*WHAT IS BEING ASKED:* Update the records below by replacing every instance of "Instruction" with "Directive" and leaving all other text unchanged.

•••

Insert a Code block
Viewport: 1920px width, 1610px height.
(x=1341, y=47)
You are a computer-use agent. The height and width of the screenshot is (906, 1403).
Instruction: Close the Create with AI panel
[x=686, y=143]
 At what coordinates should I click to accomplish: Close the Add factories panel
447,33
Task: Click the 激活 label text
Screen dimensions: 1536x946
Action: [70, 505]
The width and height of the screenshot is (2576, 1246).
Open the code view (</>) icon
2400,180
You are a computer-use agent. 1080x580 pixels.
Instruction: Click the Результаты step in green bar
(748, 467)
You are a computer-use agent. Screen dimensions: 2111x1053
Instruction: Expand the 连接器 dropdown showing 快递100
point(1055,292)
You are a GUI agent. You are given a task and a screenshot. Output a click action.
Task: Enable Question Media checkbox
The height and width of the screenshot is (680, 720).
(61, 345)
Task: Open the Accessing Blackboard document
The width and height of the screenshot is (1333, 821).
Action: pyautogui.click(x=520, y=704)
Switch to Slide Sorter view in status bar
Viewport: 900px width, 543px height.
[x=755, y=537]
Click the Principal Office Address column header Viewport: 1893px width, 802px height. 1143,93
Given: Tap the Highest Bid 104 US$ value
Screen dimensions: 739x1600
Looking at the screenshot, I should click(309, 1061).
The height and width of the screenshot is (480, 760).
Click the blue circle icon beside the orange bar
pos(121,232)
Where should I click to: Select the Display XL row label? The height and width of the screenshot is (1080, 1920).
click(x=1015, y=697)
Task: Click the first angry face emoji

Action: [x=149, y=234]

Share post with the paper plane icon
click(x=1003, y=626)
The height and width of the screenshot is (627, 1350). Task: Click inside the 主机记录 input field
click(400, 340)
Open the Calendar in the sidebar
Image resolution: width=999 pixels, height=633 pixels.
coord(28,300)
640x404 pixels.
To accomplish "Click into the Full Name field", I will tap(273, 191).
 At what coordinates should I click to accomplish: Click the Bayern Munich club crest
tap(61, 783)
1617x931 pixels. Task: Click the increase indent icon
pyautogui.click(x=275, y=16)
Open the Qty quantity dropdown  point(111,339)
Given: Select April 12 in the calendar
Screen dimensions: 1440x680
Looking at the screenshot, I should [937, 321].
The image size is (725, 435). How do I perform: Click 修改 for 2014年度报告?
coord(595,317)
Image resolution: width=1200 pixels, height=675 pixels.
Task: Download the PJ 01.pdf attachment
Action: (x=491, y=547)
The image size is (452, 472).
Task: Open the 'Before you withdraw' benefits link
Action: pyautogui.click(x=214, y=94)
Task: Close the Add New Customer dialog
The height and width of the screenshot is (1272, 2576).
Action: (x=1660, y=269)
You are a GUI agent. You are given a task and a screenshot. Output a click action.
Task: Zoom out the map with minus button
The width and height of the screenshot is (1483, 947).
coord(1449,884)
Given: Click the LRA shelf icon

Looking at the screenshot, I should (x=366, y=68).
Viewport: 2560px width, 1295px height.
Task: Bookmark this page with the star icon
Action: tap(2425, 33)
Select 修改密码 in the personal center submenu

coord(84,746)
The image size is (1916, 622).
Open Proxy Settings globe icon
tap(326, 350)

•••

*RESPONSE BELOW:*
Insert a Code block
Viewport: 1920px width, 1610px height.
(x=1341, y=47)
You are a computer-use agent. The height and width of the screenshot is (906, 1403).
Directive: Close the Create with AI panel
[x=686, y=143]
 At what coordinates should I click to accomplish: Close the Add factories panel
447,33
Task: Click the 激活 label text
Screen dimensions: 1536x946
Action: [70, 505]
The width and height of the screenshot is (2576, 1246).
Open the code view (</>) icon
2400,180
You are a computer-use agent. 1080x580 pixels.
Directive: Click the Результаты step in green bar
(748, 467)
You are a computer-use agent. Screen dimensions: 2111x1053
Directive: Expand the 连接器 dropdown showing 快递100
point(1055,292)
You are a GUI agent. You are given a task and a screenshot. Output a click action.
Task: Enable Question Media checkbox
The height and width of the screenshot is (680, 720).
(61, 345)
Task: Open the Accessing Blackboard document
The width and height of the screenshot is (1333, 821).
Action: pyautogui.click(x=520, y=704)
Switch to Slide Sorter view in status bar
Viewport: 900px width, 543px height.
[x=755, y=537]
Click the Principal Office Address column header Viewport: 1893px width, 802px height. 1143,93
Given: Tap the Highest Bid 104 US$ value
Screen dimensions: 739x1600
Looking at the screenshot, I should click(309, 1061).
The height and width of the screenshot is (480, 760).
Click the blue circle icon beside the orange bar
pos(121,232)
Where should I click to: Select the Display XL row label? The height and width of the screenshot is (1080, 1920).
click(x=1015, y=697)
Task: Click the first angry face emoji

Action: [x=149, y=234]

Share post with the paper plane icon
click(x=1003, y=626)
The height and width of the screenshot is (627, 1350). Task: Click inside the 主机记录 input field
click(400, 340)
Open the Calendar in the sidebar
Image resolution: width=999 pixels, height=633 pixels.
coord(28,300)
640x404 pixels.
To accomplish "Click into the Full Name field", I will tap(273, 191).
 At what coordinates should I click to accomplish: Click the Bayern Munich club crest
tap(61, 783)
1617x931 pixels. Task: Click the increase indent icon
pyautogui.click(x=275, y=16)
Open the Qty quantity dropdown  point(111,339)
Given: Select April 12 in the calendar
Screen dimensions: 1440x680
Looking at the screenshot, I should [937, 321].
The image size is (725, 435). How do I perform: Click 修改 for 2014年度报告?
coord(595,317)
Image resolution: width=1200 pixels, height=675 pixels.
Task: Download the PJ 01.pdf attachment
Action: (x=491, y=547)
The image size is (452, 472).
Task: Open the 'Before you withdraw' benefits link
Action: pyautogui.click(x=214, y=94)
Task: Close the Add New Customer dialog
The height and width of the screenshot is (1272, 2576).
Action: (x=1660, y=269)
You are a GUI agent. You are given a task and a screenshot. Output a click action.
Task: Zoom out the map with minus button
The width and height of the screenshot is (1483, 947).
coord(1449,884)
Given: Click the LRA shelf icon

Looking at the screenshot, I should (x=366, y=68).
Viewport: 2560px width, 1295px height.
Task: Bookmark this page with the star icon
Action: tap(2425, 33)
Select 修改密码 in the personal center submenu

coord(84,746)
The image size is (1916, 622).
Open Proxy Settings globe icon
tap(326, 350)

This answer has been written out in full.